Dr Annette Bruhl works at the Behavioural and Clinical Neuroscience Institute and she’s examining what happens to our mental functions when we’re under pressure, to try to help those with anxiety.
Some stress is vital – we need it to react to threat – but prolonged levels can affect our thinking, memory and decision-making processes. So Dr Bruhl is giving me cognitive tests to see just how differently my brain works when its tested to its limits.
I’m inhaling a mixture of oxygen and carbon dioxide: not dangerous, but designed to induce feelings of panic. Fifteen minutes later, with monitors showing my pulse is accelerating and my blood pressure’s rocketing, the results show just how differently my brain works to when it’s relaxed.Without the gas, a numbers task was straightforward, but with the mask on, I can’t think straight and make numerous mistakes.
There is a good reason why I’m sitting in a lab, gasping for breath. I finished an MSc in Psychology at the University of Westminster last year and am still studying, trying to understand how the brain provides consciousness and what affects it.
As a journalist, I want to find out if mental decline is inevitable or whether we can rewire our brains to halt it – and even stimulate growth. It was while doing my academic work that I first met Dr Catherine Loveday, a neuropsychologist and an expert on the ageing brain. She introduced me to her mother Scilla, a former consultant psychiatrist, for my new Radio 4 series ‘How to Have a Better Brain’.
Scilla tells me how frustrating her memory loss is. She finds the simplest things take her twice as long. When she’s cooking, she forgets what ingredients she’s put in and one family Christmas, the turkey came out of the oven, raw.
Scilla is fiercely bright and shows me her computer where she’s got four games of online Scrabble on the go, against her three daughters and a friend in the village. She’s winning every one of them. Sometimes the words come easily, on other days her brain lets her down and she can’t remember where she’s been or what she’s done.
Catherine spotted her mum’s deterioration a few years ago and gave her a series of tests. The results showed Scilla was up to 95 per cent better than those her age in tasks like planning, reasoning and attention. On memory, she was 99 per cent worse.
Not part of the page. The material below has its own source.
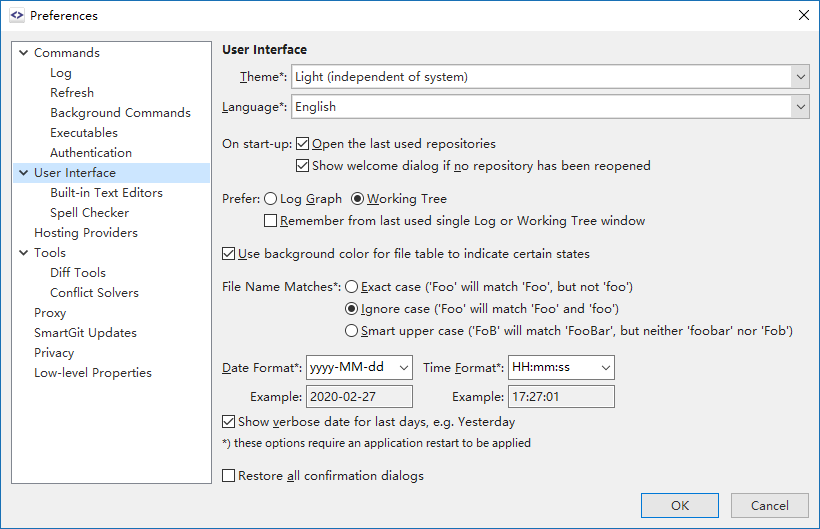Open the Language dropdown
The height and width of the screenshot is (529, 820).
[799, 107]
Together, they’re using their combined knowledge of psychiatry and psychology to try to halt further decline.
“Memory is so important for our sense of self,” Catherine says, “so we’re doing every evidence-based thing we can, to hold onto it.”
That includes exercise and when we take Mimi the dog for a walk, Scilla tells me just getting out in the fresh air makes her feel happier and think more clearly. “It’s a free space with no distractions, when I can actually discover that I can remember things, that I’m not going completely doolally. If I don’t do it, I can feel myself going into a dark space.”
The science shows that physical activity doesn’t just make us feel better, it also helps protect the brain. Dr Alan Gow, associate professor at Edinburgh’s Heriot-Watt University, and part of a team investigating memory loss, tells me that even the simple act of walking can lead to brain functions improving – and that tests on people in their seventies suggest those who exercised had less brain shrinkage. “Those who did a bit more exercise were better in terms of their speed of thinking and their general reasoning,” he says.